Illinois (Lame Duck) Legislators Approve 66% Tax Increase
By MONICA DAVEY
January 12, 2011
CHICAGO — With only hours left before new state lawmakers were to take over, Illinois’s State Legislature narrowly approved early on Wednesday an increase of about 66 percent in the state’s income tax rate.
The vast size of the increase, the rarity of such increases here — the last one came two decades ago — and the hour of the vote (in the wee hours of Wednesday) all reflected the urgency and depth of this state’s fiscal crisis.
So urgent they couldn't cut spending ether.
Even grudging supporters of the tax increase, which won no Republican support in a state capital controlled by Democrats, voiced a desperate sense of regret over the circumstances in which Illinois finds itself. State Representative Elaine Nekritz, a Democrat who voted for the increase, described her decision as an alternative “between bad and worse.” Another Democrat cautioned his colleagues: “We don’t have a better choice today.” Really? Cutting wasteful spending is not a good choice?
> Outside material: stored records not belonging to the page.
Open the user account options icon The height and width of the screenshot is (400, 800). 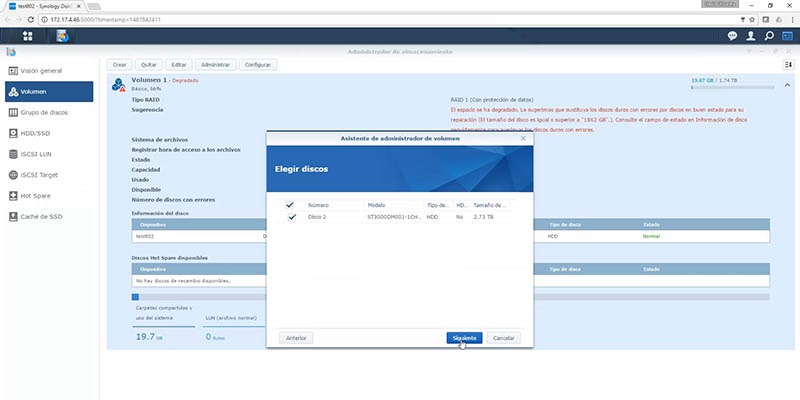[x=751, y=36]
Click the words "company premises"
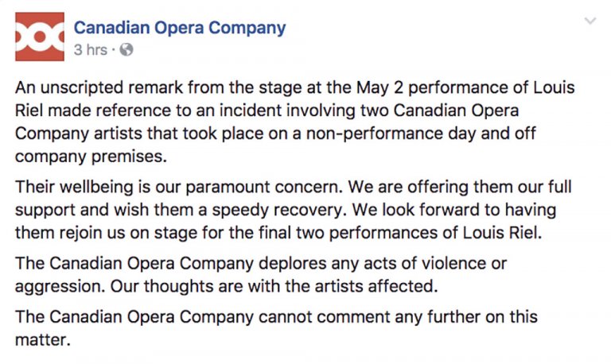 pyautogui.click(x=91, y=156)
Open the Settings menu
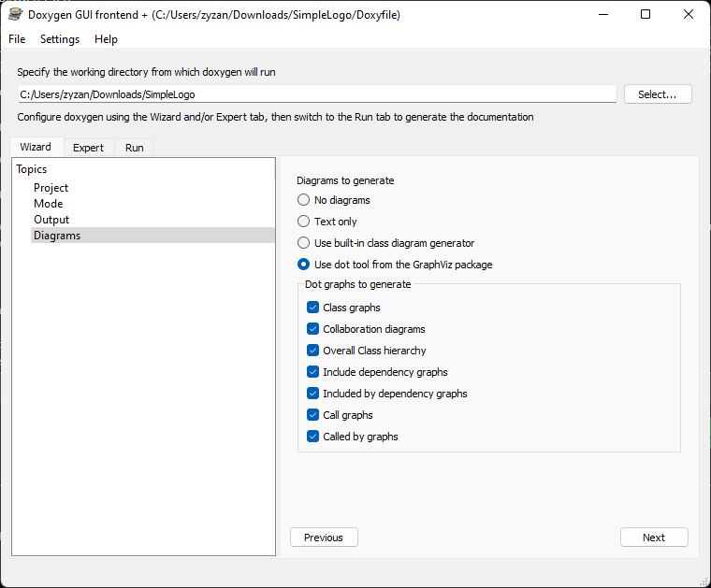This screenshot has height=588, width=711. coord(60,39)
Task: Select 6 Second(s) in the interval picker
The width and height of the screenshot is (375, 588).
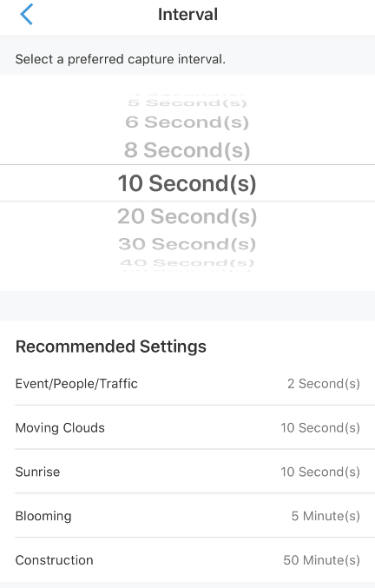Action: point(188,122)
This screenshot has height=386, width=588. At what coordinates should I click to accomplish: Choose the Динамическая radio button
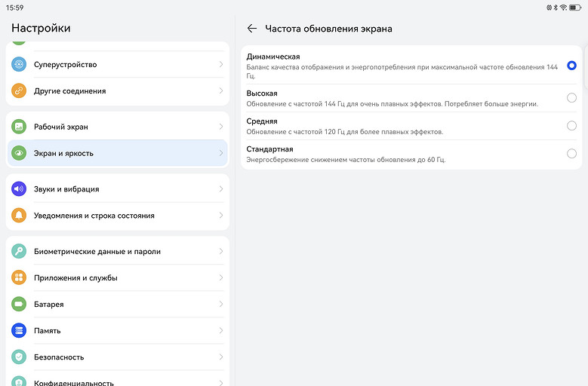[571, 66]
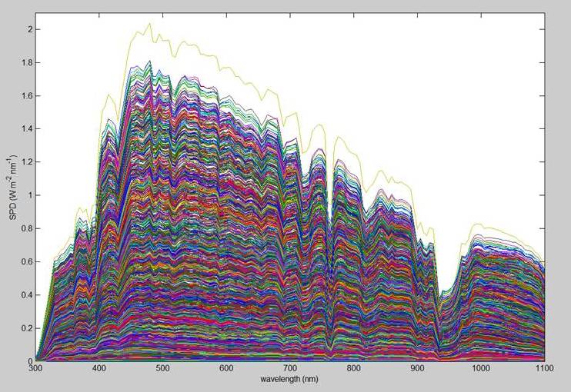
Task: Click the 600 wavelength tick label
Action: coord(226,370)
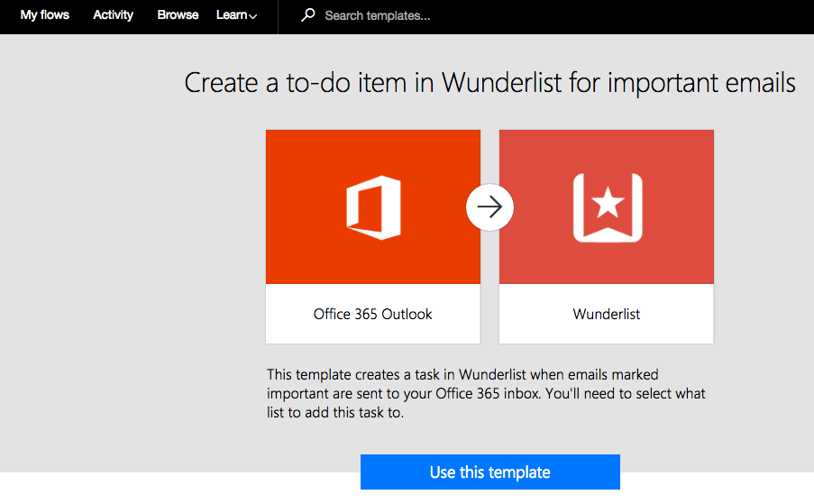The height and width of the screenshot is (504, 814).
Task: Click the template title heading
Action: (489, 84)
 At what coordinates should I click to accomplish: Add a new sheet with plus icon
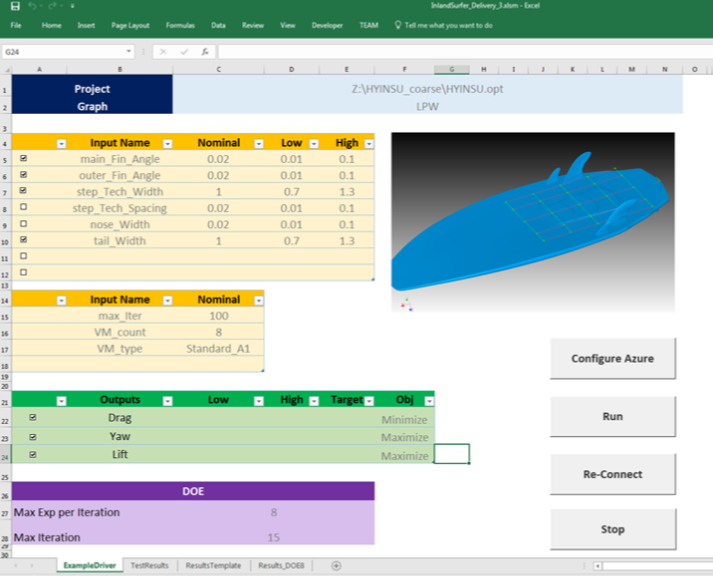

Many states are struggling with anemic revenues and the prospect of an end to additional federal funds, but Illinois faces a budget deficit of as much as $15 billion, owes some $8 billion in unpaid bills to social service agencies, doctors, dentists and others, and is receiving mounting signs of worry from bond investors. Note the NYTs is trying to group heathcare providers as cause of all of this, while leaving out the public unions which even many in Ill. have said is largely the cause.
Under the legislation, the income tax rate would, at least temporarily, rise to 5 percent from its current rate of 3 percent.
Lawmakers had talked about an even steeper increase, but set that aside as the hours went by and the debate grew increasingly emotional.
The rate for corporate taxes would rise to 7 percent from its current rate of 4.8 percent.
As part of the deal, the state’s spending growth would be limited from one year to the next over the next four years…
Democrats, who control the state’s House of Representatives and Senate, had been racing to push through the tax increase before noon on Wednesday, when legislators elected in November arrive in Springfield and a new legislative session begins.
In the new session, Democrats will continue to control both chambers, but their margins will shrink. Some leading Democrats viewed this as the only time when such a politically difficult vote might be possible: a moment when departing legislators need not fret over how voters might react.